Nous avions prévu une soirée studieuse : mise à jour de site, écriture pour le blog… et puis une alerte info qui annonce une fusillade sur Paris. Rien de bien alarmant, nous en recevons quasiment une par semaine où seul le nom de la ville varie. La deuxième alerte est plus précise et coupe court à nos projets. Comme pour beaucoup, la soirée s’arrête. Heureusement, nous sommes rapidement rassurés sur la sécurité de nos proches et connaissances – merci Facebook ! -. Cela ne nous empêche pas de suivre les évènements la boule au ventre, un peu plus horrifiés et profondément plus tristes à chaque nouveau détail relayé par la presse ou les réseaux sociaux.

La malédiction du vendredi 13 était déjà née d’une sombre histoire de fanatisme religieux… et de luttes de pouvoir. À l’époque, c’était les Templiers qui s’étaient fait massacrer, par surprise et dans une action coordonnée sur tout le territoire, dans le but de leur prendre le pouvoir politique et religieux… et leurs richesses par la même occasion. Autres temps autres mœurs certes, mais les luttes restent désespérément similaires quoiqu’il n’y ait plus grand trésor à récupérer.

Les grands idéaux – ne pas répéter les erreurs du Passé, l’Histoire qui suit une progression linéaire ascendante, etc. –  en prennent un coup. Mais nous avons trois minis Puffins qui dorment sereinement dans leurs lits et qui font de doux rêves – en tous cas nous l’espérons -. Pas question de leur mettre de telles idées dans la tête ! Pas question de baisser les bras !

« La Terre n’est pas un don de nos parents, ce sont nos enfants qui nous la prêtent. » (Proverbe indien)

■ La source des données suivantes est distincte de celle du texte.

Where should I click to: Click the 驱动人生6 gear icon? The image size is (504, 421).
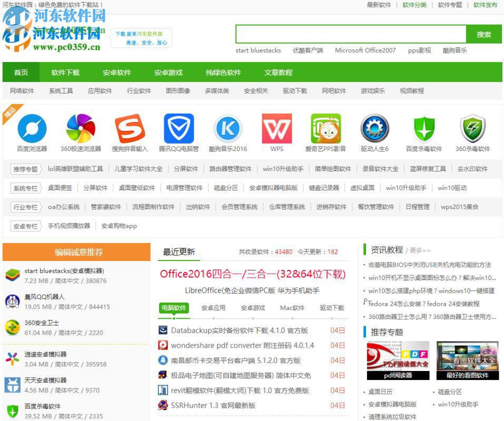click(x=374, y=128)
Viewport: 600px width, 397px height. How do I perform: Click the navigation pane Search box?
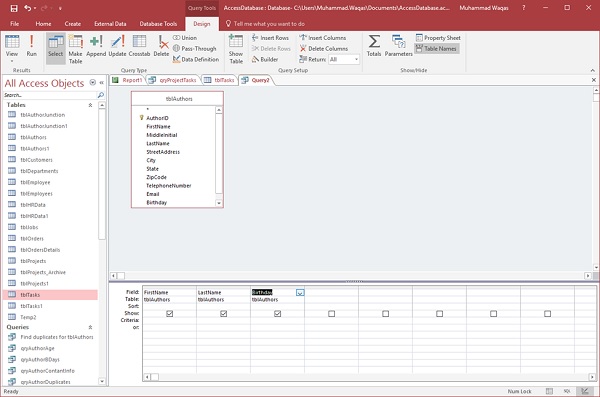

Alors samedi matin nous avons réfléchi pour trouver les bons mots, les mots justes pour expliquer aux minis-puffins ce qu’il s’était passé, répondre à leurs questions et tenter de leur faire comprendre en quoi la bêtise, la colère, la peur, l’ignorance, l’étroitesse d’esprit, l’amertume, la rancœur, le fanatisme, la violence, le repli sur soi sont dangereux. Et ce besoin immense de leur répéter de toujours rester ouverts aux autres et au monde, de s’épanouir et s’envoler en laissant leurs valises trop lourdes sur le bord du chemin loin derrière eux, de toujours chercher à apprendre et à comprendre de ce et ceux qui les entourent, et de leur montrer et les faire participer à l’élan de solidarité mondial du lendemain du drame afin qu’ils gardent en tête le meilleur de la nature humaine.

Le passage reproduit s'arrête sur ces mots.